_Activity:_
Print all of the data exactly.

### Data listing

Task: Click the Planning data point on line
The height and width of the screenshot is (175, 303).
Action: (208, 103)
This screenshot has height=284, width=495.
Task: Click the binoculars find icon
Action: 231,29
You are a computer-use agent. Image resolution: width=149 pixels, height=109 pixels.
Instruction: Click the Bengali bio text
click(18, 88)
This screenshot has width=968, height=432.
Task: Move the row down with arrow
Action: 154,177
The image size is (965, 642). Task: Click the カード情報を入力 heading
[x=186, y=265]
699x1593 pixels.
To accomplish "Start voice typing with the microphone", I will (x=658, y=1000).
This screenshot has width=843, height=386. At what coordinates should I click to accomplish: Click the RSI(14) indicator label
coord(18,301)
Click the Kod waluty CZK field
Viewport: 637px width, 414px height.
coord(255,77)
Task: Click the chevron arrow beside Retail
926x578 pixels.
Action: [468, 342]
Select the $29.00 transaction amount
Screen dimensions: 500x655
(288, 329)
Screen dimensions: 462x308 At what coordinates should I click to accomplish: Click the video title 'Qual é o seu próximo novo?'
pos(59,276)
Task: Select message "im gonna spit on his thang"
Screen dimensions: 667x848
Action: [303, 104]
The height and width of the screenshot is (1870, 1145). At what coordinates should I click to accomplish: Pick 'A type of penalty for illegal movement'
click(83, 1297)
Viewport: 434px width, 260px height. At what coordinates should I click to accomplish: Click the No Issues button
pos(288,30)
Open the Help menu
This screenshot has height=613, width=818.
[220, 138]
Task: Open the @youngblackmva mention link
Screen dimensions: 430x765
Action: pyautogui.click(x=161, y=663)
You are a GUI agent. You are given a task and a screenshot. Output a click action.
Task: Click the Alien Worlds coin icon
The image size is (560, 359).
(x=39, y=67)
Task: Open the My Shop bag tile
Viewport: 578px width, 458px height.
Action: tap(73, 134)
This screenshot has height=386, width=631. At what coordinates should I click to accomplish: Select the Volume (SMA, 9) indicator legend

######

_Answer to this problem:_
Task: Click the Planning data point on line
The height and width of the screenshot is (175, 303).
Action: (208, 103)
This screenshot has height=284, width=495.
Task: Click the binoculars find icon
Action: 231,29
You are a computer-use agent. Image resolution: width=149 pixels, height=109 pixels.
Instruction: Click the Bengali bio text
click(18, 88)
This screenshot has width=968, height=432.
Task: Move the row down with arrow
Action: 154,177
The image size is (965, 642). Task: Click the カード情報を入力 heading
[x=186, y=265]
699x1593 pixels.
To accomplish "Start voice typing with the microphone", I will (x=658, y=1000).
This screenshot has width=843, height=386. At what coordinates should I click to accomplish: Click the RSI(14) indicator label
coord(18,301)
Click the Kod waluty CZK field
Viewport: 637px width, 414px height.
coord(255,77)
Task: Click the chevron arrow beside Retail
926x578 pixels.
Action: [468, 342]
Select the $29.00 transaction amount
Screen dimensions: 500x655
(288, 329)
Screen dimensions: 462x308 At what coordinates should I click to accomplish: Click the video title 'Qual é o seu próximo novo?'
pos(59,276)
Task: Select message "im gonna spit on his thang"
Screen dimensions: 667x848
Action: [303, 104]
The height and width of the screenshot is (1870, 1145). At what coordinates should I click to accomplish: Pick 'A type of penalty for illegal movement'
click(83, 1297)
Viewport: 434px width, 260px height. At what coordinates should I click to accomplish: Click the No Issues button
pos(288,30)
Open the Help menu
This screenshot has height=613, width=818.
[220, 138]
Task: Open the @youngblackmva mention link
Screen dimensions: 430x765
Action: pyautogui.click(x=161, y=663)
You are a GUI agent. You are given a task and a screenshot. Output a click action.
Task: Click the Alien Worlds coin icon
The image size is (560, 359).
(x=39, y=67)
Task: Open the My Shop bag tile
Viewport: 578px width, 458px height.
Action: tap(73, 134)
This screenshot has height=386, width=631. At what coordinates should I click to accomplish: Select the Volume (SMA, 9) indicator legend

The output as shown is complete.